What needs to be done » When the word "Task" appears in a line of the data below, list that line.

Saved data entries:
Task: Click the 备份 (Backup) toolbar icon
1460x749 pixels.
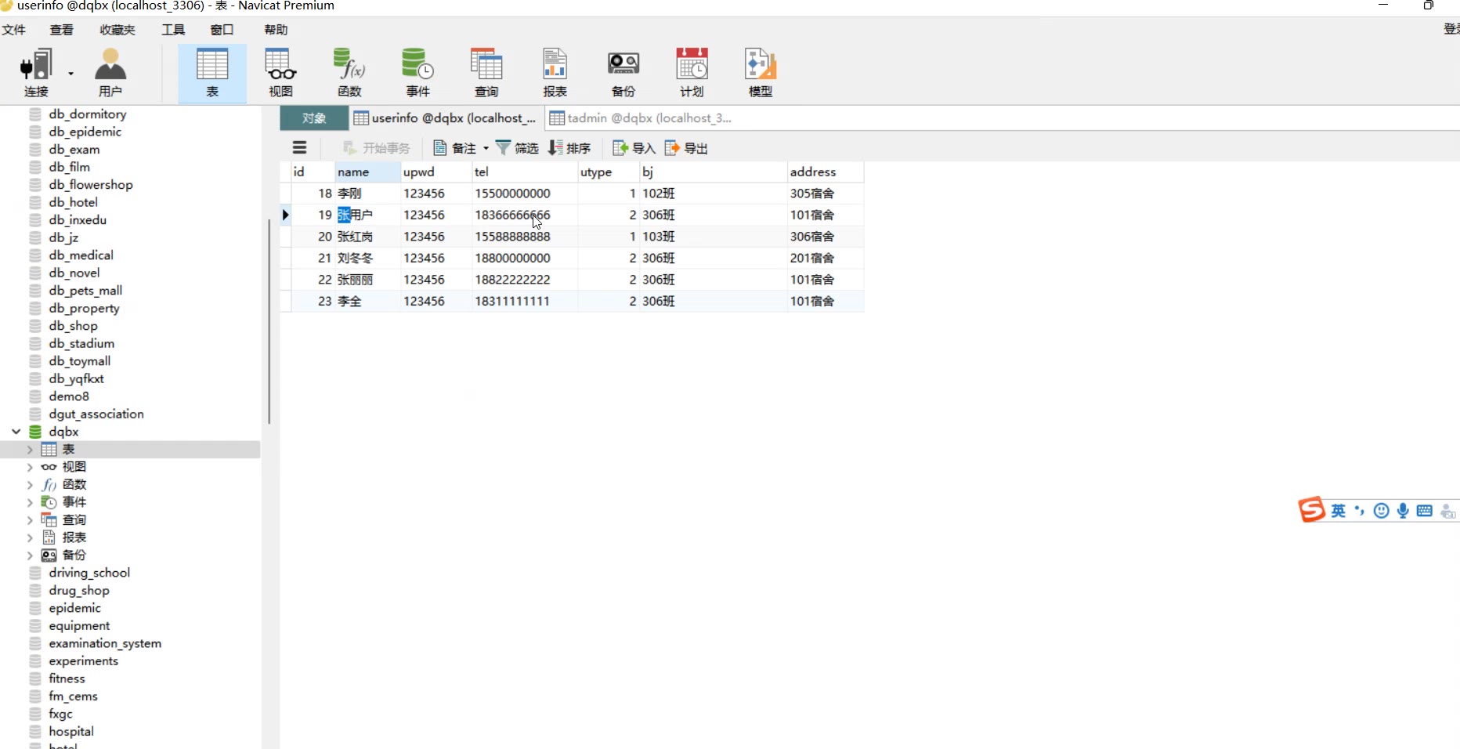Action: click(x=623, y=73)
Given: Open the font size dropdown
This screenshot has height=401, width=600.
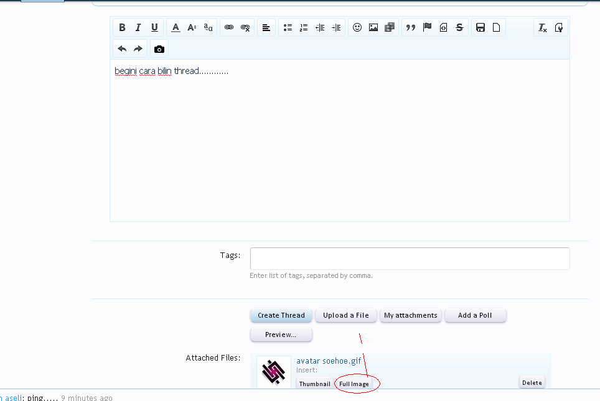Looking at the screenshot, I should pyautogui.click(x=192, y=27).
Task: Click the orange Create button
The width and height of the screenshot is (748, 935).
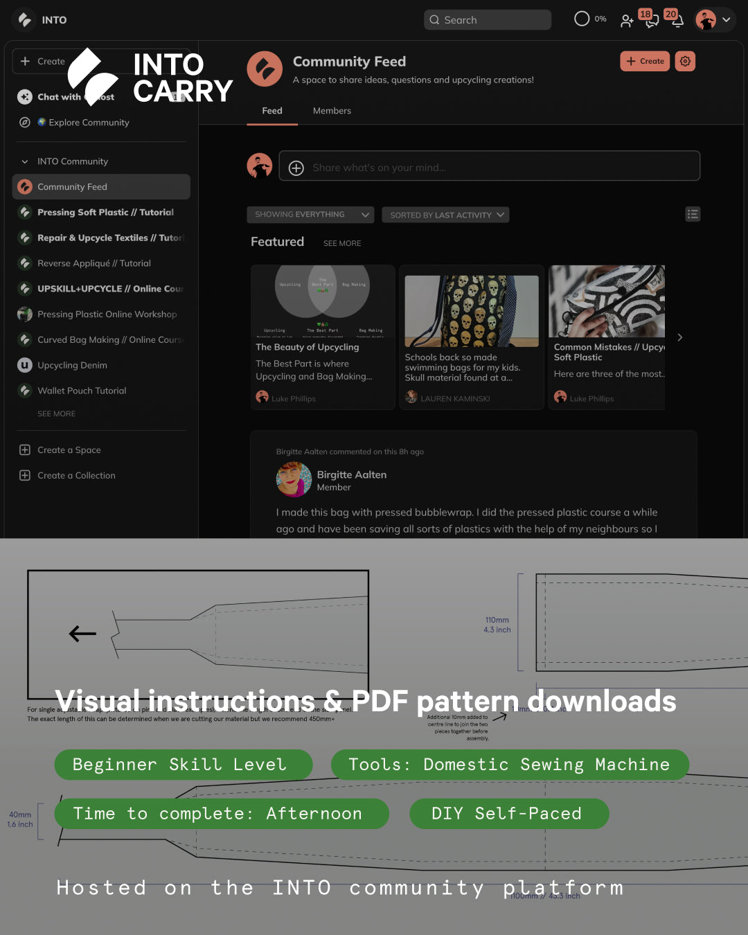Action: point(645,61)
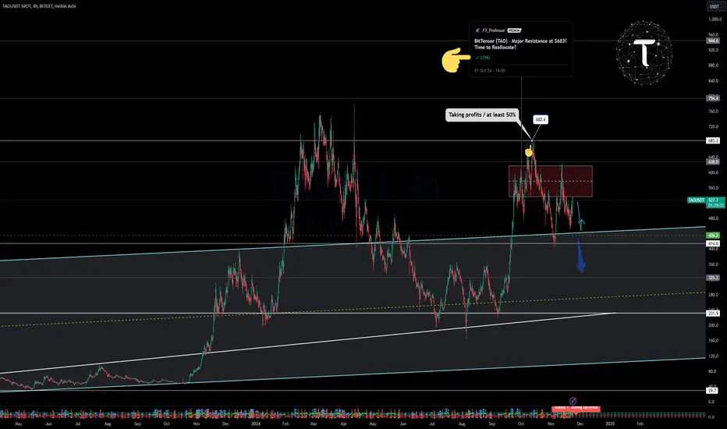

Answer below »
Task: Click the 备份 (Backup) toolbar icon
Task: Click the orange Create button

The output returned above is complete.